História do Interesse dos EUA na Groenlândia
O envolvimento dos Estados Unidos na Groenlândia, um território dinamarquês autogovernado, remonta ao século XIX. Este interesse histórico se intensificou ao longo dos anos e ganhou nova visibilidade durante a presidência de Donald Trump.
Interesses do Século XIX e Início do Século XX
O anseio dos Estados Unidos por esse território começou com o secretário de Estado William H. Seward, que, após adquirir o Alasca dos russos em 1867, sugeriu a compra da Groenlândia e da Islândia da Dinamarca. Embora a proposta nunca tenha sido concretizada, os EUA mantiveram um interesse contínuo na maior ilha do mundo.
Em 1946, após a Segunda Guerra Mundial, o presidente Harry Truman propôs uma oferta de US$ 100 milhões em ouro pela Groenlândia, oferta que também foi recusada por Copenhague.
Reacendimento do Interesse com Trump
Durante seu primeiro mandato, em 2019, Donald Trump manifestou interesse explícito em adquirir a Groenlândia, descrevendo a transação como um “grande negócio imobiliário”. No entanto, o governo da Groenlândia e as autoridades dinamarquesas rejeitaram essa proposta, reafirmando que a ilha não estava à venda.

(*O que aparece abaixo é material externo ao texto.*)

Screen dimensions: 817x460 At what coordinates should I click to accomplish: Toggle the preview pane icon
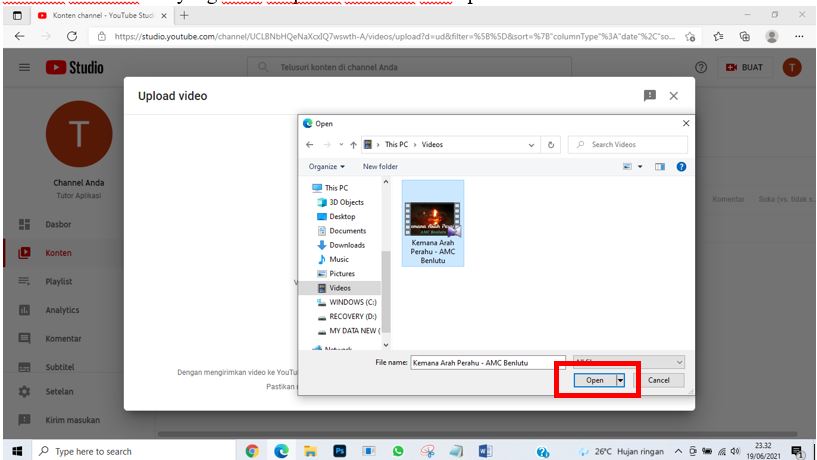[x=660, y=167]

Após vencer as eleições de 2024, Trump trouxe novamente à tona seu desejo de compra, recebendo outra recusa. Em uma coletiva de imprensa na propriedade “Mar-a-Lago”, na Flórida, ele até insinuou a possibilidade de uma ação militar para garantir o controle do território, um alerta que ressoou entre colaboradores na Casa Branca.
Em um discurso durante uma sessão conjunta do Congresso, Trump deixou no ar a possibilidade de que a Groenlândia poderia ser incorporada aos EUA, afirmando: “Acho que vamos conseguir. De um jeito ou de outro, vamos conseguir.”